A 60-year-old person who visited a camp to see his children said: “I 
			went from one camp to another searching for the family of my 
			daughter who was in Kilinochchi. Yesterday I went to a camp at 
			Periyakattu in Vavuniya, which opened soon after the government 
			announced its war victory. But visitors are not allowed there. The 
			military considers those interns to be strong supporters or 
			associates of the LTTE because they were there in the war zone until 
			the last minute.”
* * *
I went to a camp recently to see some of my relatives detained 
			there. We wrote down the name of the detainee we wanted to visit, 
			his block and tent number and handed it over to the officers, who 
			seemed to be intelligence officers or members of paramilitary groups 
			working with the military.
They announced our visit by loud speakers. We were not sure whether 
			the message had gotten to the particular relative. However, we 
			stayed in the queue for checking. Officers checked all our bags and 
			parcels, and our bodies. No shopping bags, betel and areca nut, big 
			bags, boxes or hand phones were allowed.

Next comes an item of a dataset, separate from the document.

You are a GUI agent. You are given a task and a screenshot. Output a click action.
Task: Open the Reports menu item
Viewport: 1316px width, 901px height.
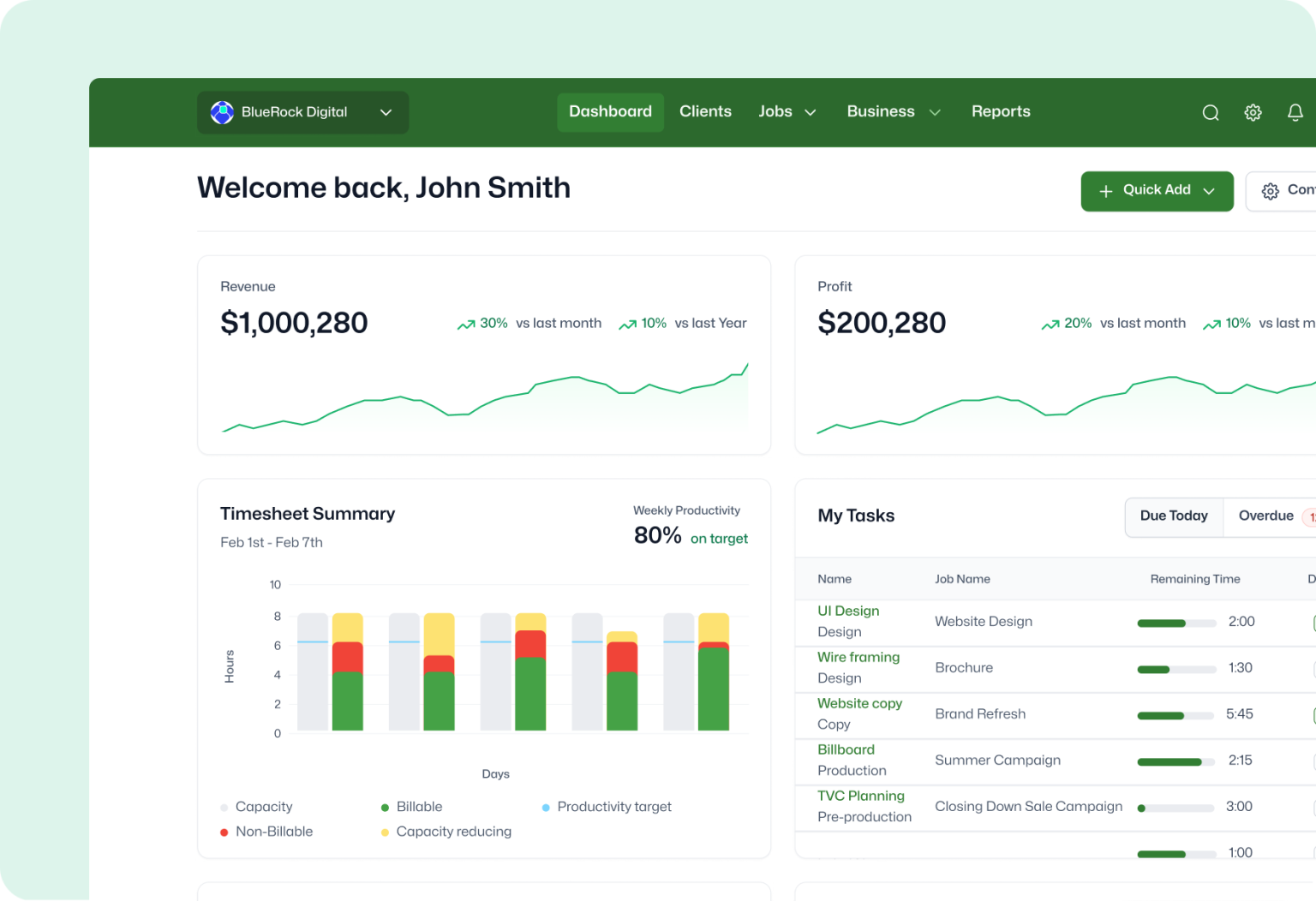click(x=1001, y=111)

We had to talk with our relatives through the barbed wire fence. We 
			were allowed just 15 minutes. There were about 60 or 70 visitors 
			talking to their relatives behind the fence, so it was difficult to 
			hear or respond to each other.
My relative, 19, described his experience under the military’s 
			shelling attacks in Mullivaikkal: “There were pieces of shells in 
			the backbone of my mother. We think the shells were fired by the 
			army. Medical staff would only give medicine without removing the 
			shrapnel, because they said she would become paralysed or 
			unconscious if the pieces were removed. After my mother was injured, 
			I carried her and moved secretly during an entire night, without the 
			knowledge of the LTTE, to reach the military-controlled area.
“My brother, who is 13, must study in grade 7 and I in the advanced 
			level. But we have not been able to go to school for more than six 
			months. The officials said they would arrange for us to study in the 
			advanced level.
“They cook meals here for us. This morning it was porridge. For 
			lunch, they gave us rice with soya meat, pumpkin, dhal and dried 
			fish. We may have porridge tonight also. People who were able to 
			find pans were cooking, but when a temporary tent burned down [due 
			to a cooking fire], we were asked to stop cooking.
“We are facing a huge lack of water and there are lots of flies 
			here. They gave us a floor sheet to put inside the tent, but the 
			flies live on those sheets.” As we talked, flies flocked around our 
			faces.
Another relative I wanted to meet did not turn up although I lined 
			up in the queue three times. He may not have received the message 
			about my visit. On my third attempt, I met another detainee I know 
			and managed to send things for my relative through him. That 
			detainee, a government employee told me:
“We are unable to get a good meal. The meals are not tasty—they are 
			just to prevent hunger. I do my job here and they pay me. How many 
			days do we have to suffer this camp life? There is no water here. 
			Smallpox and mumps are spreading.”